◆ **DESCRIPTION OF THE TASK**
What is needed is an exact copy of the lines in the entries below from the one holding "You are a computer-use" through the one holding "in the navigation", pictures excluded.

◆ **DATA IN THIS EXERCISE**
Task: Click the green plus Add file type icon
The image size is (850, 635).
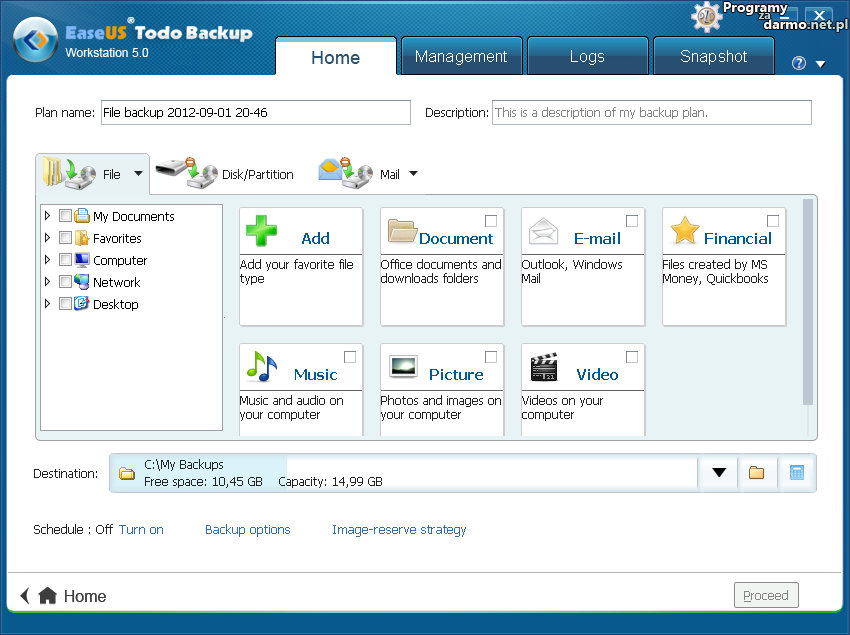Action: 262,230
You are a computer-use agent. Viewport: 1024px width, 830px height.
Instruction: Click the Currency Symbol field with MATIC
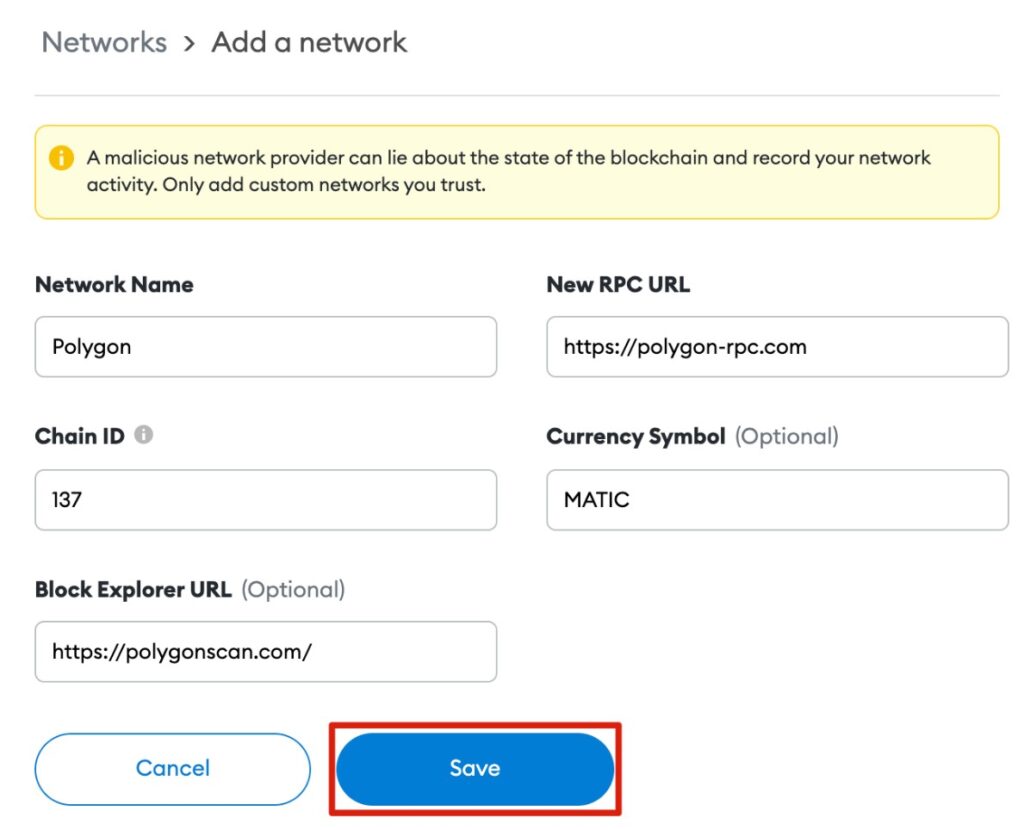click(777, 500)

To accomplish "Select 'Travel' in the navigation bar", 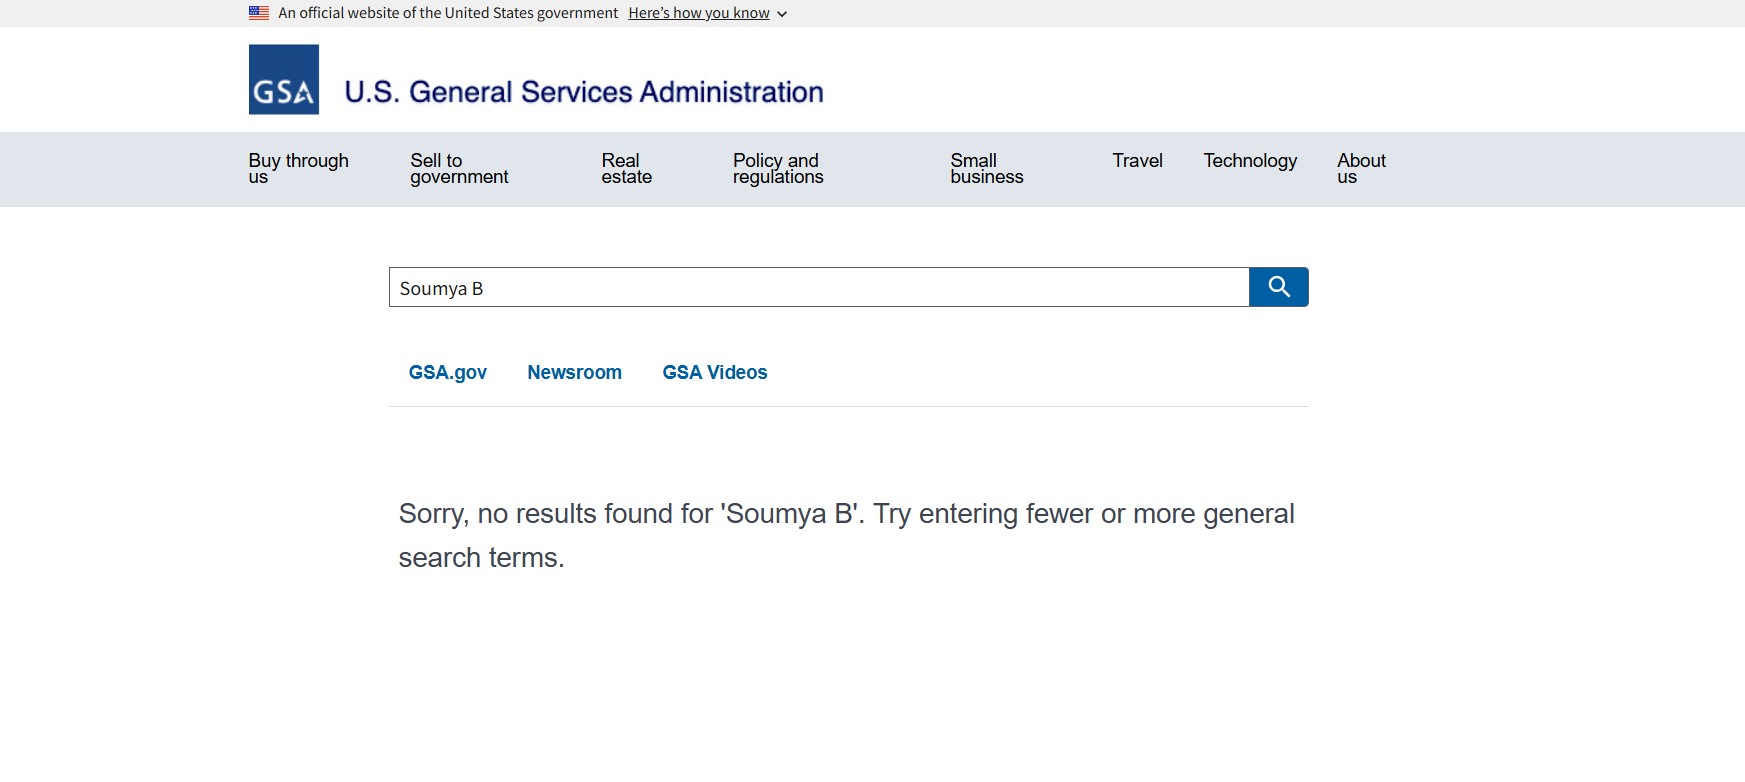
---
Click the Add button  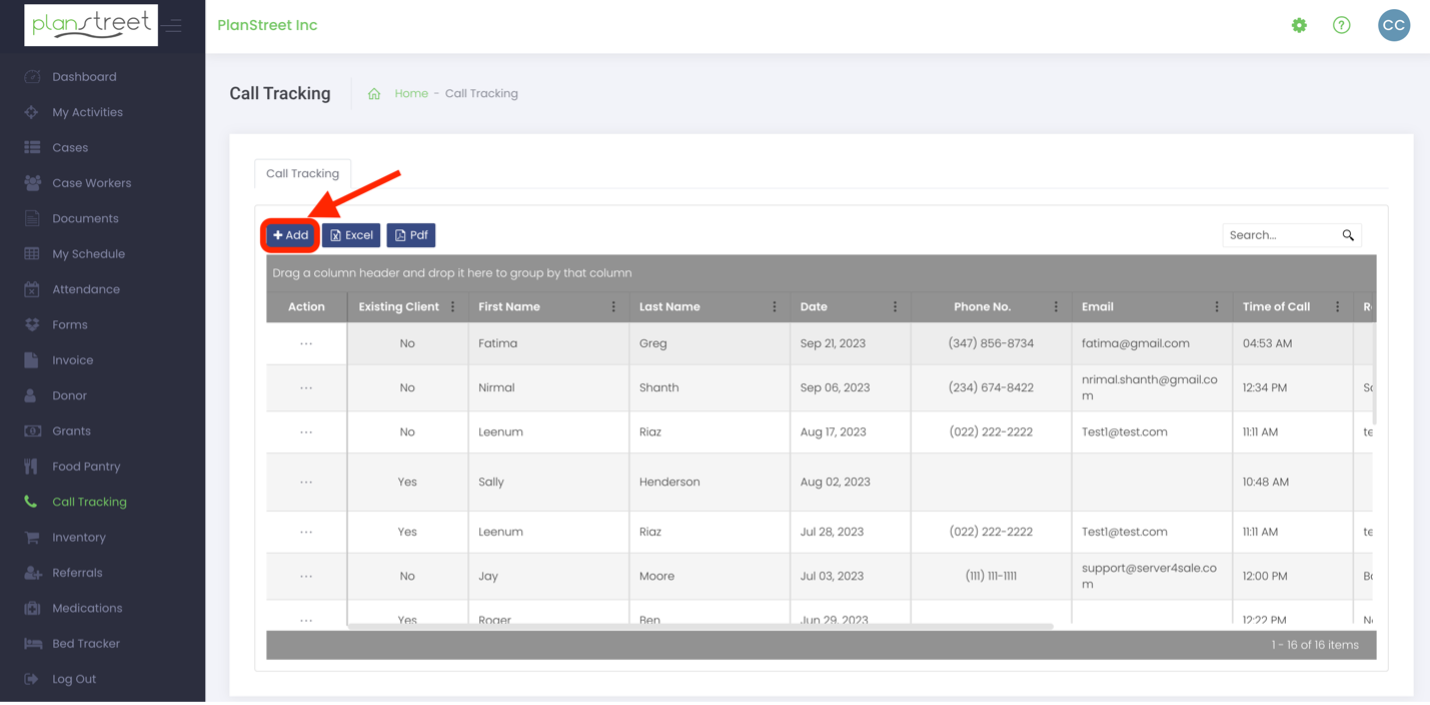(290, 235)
* * *
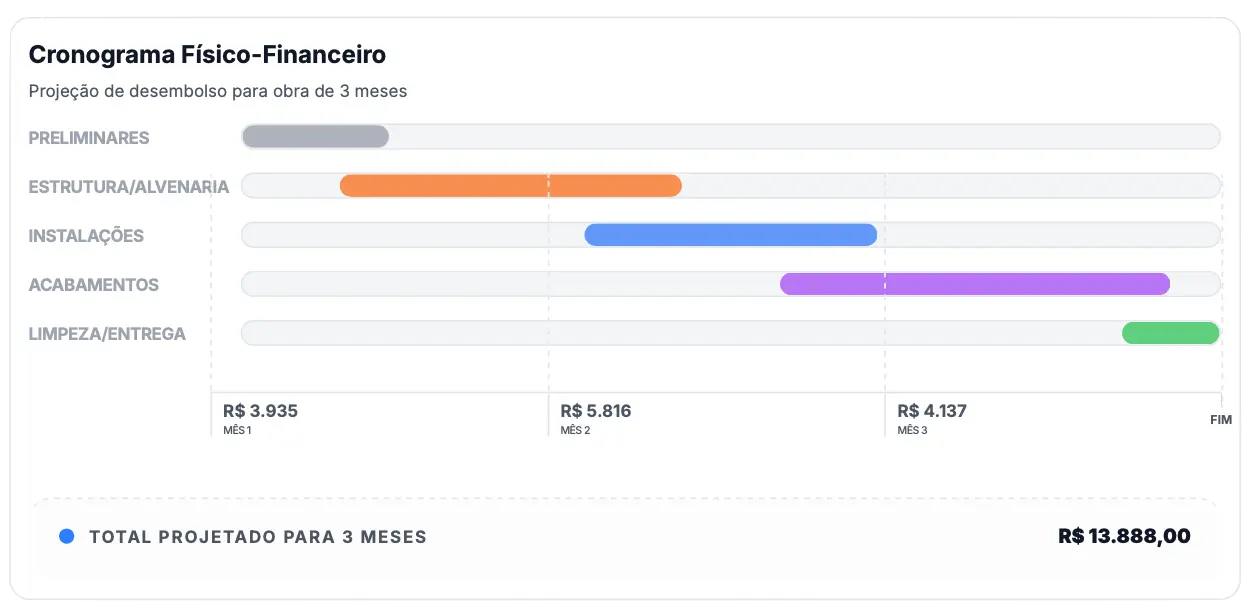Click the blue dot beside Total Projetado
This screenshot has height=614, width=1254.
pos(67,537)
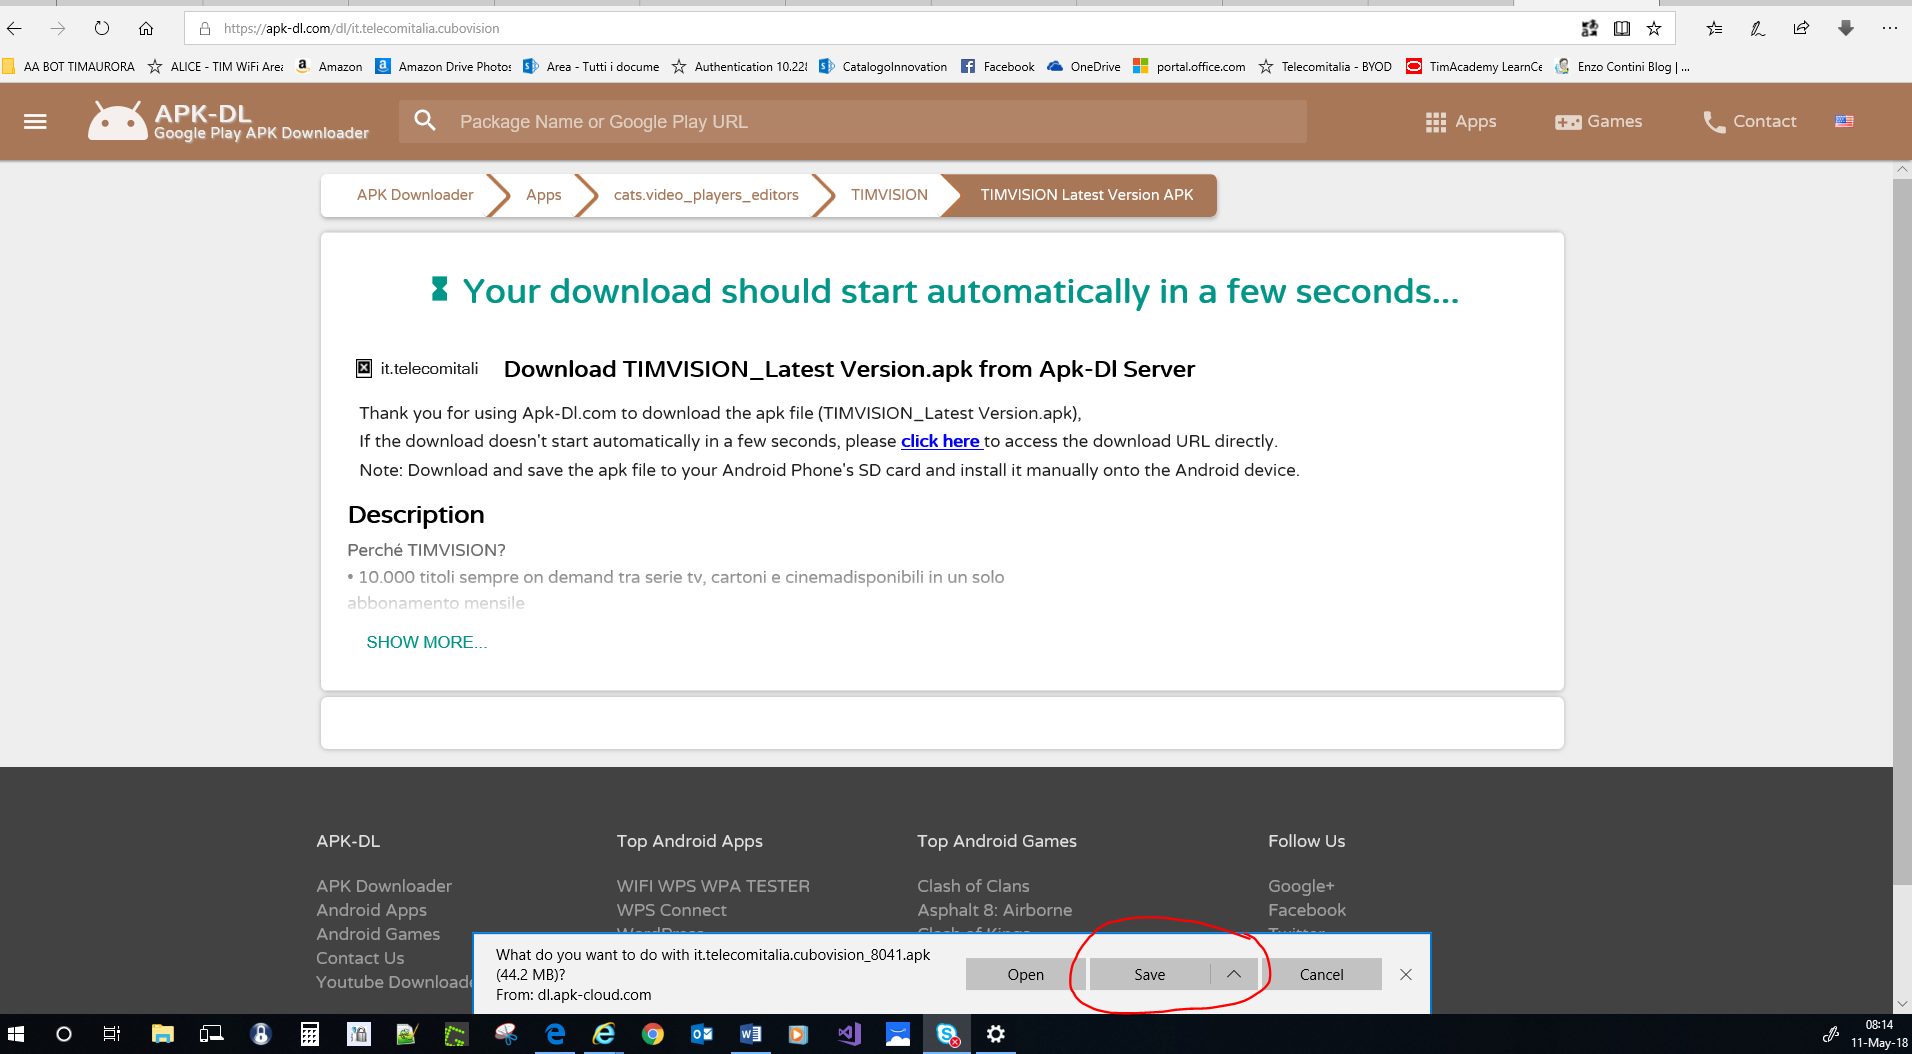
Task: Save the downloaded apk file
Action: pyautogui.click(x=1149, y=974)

◆ **SOLUTION**
You are a computer-use agent. Viewport: 1024px width, 830px height.
Instruction: Click the Currency Symbol field with MATIC
click(777, 500)

To accomplish "Select 'Travel' in the navigation bar", 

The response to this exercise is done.